Paul Sakkal and James Massola, Sydney Morning Herald, July 2, 2023
Labor would be forced to pick culturally diverse and Indigenous candidates under a quota plan that is expected to attract support from across the party at its national conference in August.
Victoria’s first Indigenous Labor senator, Jana Stewart, who is in the Right faction, is spearheading the push, which goes beyond Labor’s current gender rules to boost the number of MPs from non-English-speaking backgrounds. Labor’s Left faction is also mulling a range of diversity target proposals.
The affirmative action plan would be one of the biggest changes in a generation to how Labor picks its candidates and is designed to make the centre-left party reflect the increasingly non-white face of Australia, where about half the population has a parent born overseas.
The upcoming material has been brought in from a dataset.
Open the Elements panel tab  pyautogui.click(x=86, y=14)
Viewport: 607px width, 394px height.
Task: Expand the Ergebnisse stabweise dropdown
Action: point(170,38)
It will add to the pressure Prime Minister Anthony Albanese faces at the party’s policy platform conference in August, at which party activists will probably push progressive positions on sensitive political issues such as Palestinian statehood, the AUKUS submarine deal and refugee treatment.
Stewart said multicultural Australia was a key part of Labor’s success as a party and putting people in parliament who came from communities that support Labor was a recipe for electoral success.
“In this day and age, it’s unacceptable not to reflect our community. The Australian community want to see their leaders look more like them,” she said. “It’s an opportunity for the party to be leading the way when it comes to representing the community we serve.
“While gender quotas have been successful in aspiring to and achieving gender balance, they haven’t worked for multicultural communities and First Nations communities. Women and men of colour have been left behind; it’s time to undertake the work to address the gap.
“I’m keen to add a colour lens to all that we do and doing the internal work is just as important as anything else we do.”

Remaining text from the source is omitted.